[start of STORED RECORDS]

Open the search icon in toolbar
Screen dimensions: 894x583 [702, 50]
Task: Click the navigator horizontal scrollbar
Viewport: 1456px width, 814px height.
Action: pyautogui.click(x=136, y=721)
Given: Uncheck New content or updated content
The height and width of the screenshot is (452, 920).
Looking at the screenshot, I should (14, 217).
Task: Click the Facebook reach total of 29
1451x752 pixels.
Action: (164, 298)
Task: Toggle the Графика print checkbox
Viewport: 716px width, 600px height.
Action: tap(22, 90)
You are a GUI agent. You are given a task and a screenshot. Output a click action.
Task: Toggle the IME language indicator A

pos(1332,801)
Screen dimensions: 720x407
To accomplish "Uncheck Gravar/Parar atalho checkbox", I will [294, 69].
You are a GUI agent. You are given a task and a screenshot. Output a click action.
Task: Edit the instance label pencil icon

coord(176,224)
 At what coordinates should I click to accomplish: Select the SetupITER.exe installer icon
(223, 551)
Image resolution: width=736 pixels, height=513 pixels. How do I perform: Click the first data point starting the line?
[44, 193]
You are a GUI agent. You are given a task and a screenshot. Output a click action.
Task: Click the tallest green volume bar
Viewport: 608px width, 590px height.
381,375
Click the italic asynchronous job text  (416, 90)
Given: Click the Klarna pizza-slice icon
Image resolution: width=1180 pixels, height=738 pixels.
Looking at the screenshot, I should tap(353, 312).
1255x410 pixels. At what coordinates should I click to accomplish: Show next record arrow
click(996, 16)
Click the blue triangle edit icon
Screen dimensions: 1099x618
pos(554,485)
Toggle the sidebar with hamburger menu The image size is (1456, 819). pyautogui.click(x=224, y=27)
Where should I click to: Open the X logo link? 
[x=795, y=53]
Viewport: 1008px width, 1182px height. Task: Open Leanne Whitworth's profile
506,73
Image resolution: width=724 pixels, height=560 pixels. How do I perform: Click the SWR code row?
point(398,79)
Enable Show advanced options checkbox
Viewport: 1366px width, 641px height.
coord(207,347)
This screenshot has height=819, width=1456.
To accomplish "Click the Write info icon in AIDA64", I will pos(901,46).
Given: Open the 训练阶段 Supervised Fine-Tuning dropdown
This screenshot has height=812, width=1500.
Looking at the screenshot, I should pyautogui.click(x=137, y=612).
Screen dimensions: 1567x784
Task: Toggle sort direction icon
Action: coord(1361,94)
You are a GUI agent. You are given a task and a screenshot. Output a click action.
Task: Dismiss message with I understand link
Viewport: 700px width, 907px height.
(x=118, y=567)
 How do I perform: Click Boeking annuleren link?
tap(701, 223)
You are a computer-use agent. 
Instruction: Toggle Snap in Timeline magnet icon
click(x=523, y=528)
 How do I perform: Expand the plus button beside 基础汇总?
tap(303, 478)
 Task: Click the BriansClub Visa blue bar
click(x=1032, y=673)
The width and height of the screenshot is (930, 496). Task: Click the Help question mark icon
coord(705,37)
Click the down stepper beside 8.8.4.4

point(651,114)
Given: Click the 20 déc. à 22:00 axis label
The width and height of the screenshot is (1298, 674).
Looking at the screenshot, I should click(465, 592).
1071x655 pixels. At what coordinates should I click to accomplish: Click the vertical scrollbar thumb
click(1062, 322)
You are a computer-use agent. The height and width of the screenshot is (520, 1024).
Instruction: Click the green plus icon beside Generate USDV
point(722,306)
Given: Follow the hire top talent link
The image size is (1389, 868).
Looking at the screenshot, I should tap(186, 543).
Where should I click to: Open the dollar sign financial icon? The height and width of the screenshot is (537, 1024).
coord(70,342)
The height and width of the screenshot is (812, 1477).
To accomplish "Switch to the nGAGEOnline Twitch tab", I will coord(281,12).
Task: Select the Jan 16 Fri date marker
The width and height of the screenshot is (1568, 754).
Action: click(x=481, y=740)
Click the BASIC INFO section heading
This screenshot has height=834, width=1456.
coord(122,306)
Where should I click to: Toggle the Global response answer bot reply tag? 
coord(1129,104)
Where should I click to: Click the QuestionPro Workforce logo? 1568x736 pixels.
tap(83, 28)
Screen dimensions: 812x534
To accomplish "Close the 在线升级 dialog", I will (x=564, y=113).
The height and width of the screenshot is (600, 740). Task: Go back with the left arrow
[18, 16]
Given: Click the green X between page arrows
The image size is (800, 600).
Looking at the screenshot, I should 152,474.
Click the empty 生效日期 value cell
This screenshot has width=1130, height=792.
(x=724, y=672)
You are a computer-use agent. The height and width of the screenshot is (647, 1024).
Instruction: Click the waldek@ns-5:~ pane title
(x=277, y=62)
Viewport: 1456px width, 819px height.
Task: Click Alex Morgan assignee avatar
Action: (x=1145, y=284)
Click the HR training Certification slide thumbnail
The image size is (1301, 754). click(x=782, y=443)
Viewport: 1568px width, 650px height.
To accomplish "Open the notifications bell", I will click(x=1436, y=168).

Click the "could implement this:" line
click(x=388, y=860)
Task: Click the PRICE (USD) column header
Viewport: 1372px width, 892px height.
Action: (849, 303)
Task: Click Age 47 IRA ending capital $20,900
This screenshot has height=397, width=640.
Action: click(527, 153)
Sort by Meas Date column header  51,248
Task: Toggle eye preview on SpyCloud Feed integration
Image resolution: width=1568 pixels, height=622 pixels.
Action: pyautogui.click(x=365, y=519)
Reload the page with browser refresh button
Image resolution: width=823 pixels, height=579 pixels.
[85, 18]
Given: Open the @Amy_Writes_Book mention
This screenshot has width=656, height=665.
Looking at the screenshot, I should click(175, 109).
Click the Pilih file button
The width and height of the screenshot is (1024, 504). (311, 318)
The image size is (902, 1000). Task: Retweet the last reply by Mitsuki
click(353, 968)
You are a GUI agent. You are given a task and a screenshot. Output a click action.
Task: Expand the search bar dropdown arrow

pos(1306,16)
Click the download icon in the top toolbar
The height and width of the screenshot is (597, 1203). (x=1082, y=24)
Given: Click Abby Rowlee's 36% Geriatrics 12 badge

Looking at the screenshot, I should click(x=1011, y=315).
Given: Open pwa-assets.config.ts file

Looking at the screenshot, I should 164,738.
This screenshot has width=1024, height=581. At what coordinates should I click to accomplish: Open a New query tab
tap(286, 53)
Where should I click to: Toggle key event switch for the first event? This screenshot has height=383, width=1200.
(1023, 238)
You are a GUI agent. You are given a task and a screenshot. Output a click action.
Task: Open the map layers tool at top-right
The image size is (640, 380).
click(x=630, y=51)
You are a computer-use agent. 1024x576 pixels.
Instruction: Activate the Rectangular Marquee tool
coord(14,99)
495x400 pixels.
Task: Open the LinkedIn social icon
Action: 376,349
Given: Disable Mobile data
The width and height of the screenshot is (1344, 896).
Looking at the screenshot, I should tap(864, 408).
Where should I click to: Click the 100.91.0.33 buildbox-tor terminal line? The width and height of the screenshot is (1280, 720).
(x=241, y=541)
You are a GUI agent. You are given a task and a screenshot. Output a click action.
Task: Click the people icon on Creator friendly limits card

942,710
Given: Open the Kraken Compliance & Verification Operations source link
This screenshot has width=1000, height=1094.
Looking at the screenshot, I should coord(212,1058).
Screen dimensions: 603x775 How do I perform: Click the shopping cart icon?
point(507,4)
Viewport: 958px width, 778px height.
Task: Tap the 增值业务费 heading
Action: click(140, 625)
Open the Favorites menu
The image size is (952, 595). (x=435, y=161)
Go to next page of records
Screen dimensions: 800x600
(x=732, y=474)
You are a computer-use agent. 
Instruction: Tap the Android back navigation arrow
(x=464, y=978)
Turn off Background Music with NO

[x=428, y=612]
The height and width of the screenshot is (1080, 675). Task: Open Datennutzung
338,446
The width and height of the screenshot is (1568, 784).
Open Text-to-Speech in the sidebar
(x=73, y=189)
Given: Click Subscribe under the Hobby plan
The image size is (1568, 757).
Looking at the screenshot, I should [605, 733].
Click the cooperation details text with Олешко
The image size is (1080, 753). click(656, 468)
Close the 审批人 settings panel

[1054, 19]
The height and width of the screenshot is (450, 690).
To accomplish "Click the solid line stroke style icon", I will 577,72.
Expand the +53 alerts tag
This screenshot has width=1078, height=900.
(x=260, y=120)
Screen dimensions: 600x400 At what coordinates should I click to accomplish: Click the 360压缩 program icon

[end of STORED RECORDS]

THE TASK. Please rewrite the stretch of data from the line containing "Given: Open pwa-assets.config.ts file" through the line containing "[x=428, y=612]", with "Instruction" replaced by "Directive" and everything else left unchanged.

THE COMPLETED TASK.
Given: Open pwa-assets.config.ts file

Looking at the screenshot, I should 164,738.
This screenshot has width=1024, height=581. At what coordinates should I click to accomplish: Open a New query tab
tap(286, 53)
Where should I click to: Toggle key event switch for the first event? This screenshot has height=383, width=1200.
(1023, 238)
You are a GUI agent. You are given a task and a screenshot. Output a click action.
Task: Open the map layers tool at top-right
The image size is (640, 380).
click(x=630, y=51)
You are a computer-use agent. 1024x576 pixels.
Directive: Activate the Rectangular Marquee tool
coord(14,99)
495x400 pixels.
Task: Open the LinkedIn social icon
Action: 376,349
Given: Disable Mobile data
The width and height of the screenshot is (1344, 896).
Looking at the screenshot, I should tap(864, 408).
Where should I click to: Click the 100.91.0.33 buildbox-tor terminal line? The width and height of the screenshot is (1280, 720).
(x=241, y=541)
You are a GUI agent. You are given a task and a screenshot. Output a click action.
Task: Click the people icon on Creator friendly limits card

942,710
Given: Open the Kraken Compliance & Verification Operations source link
This screenshot has width=1000, height=1094.
Looking at the screenshot, I should coord(212,1058).
Screen dimensions: 603x775 How do I perform: Click the shopping cart icon?
point(507,4)
Viewport: 958px width, 778px height.
Task: Tap the 增值业务费 heading
Action: click(140, 625)
Open the Favorites menu
The image size is (952, 595). (x=435, y=161)
Go to next page of records
Screen dimensions: 800x600
(x=732, y=474)
You are a computer-use agent. 
Directive: Tap the Android back navigation arrow
(x=464, y=978)
Turn off Background Music with NO

[x=428, y=612]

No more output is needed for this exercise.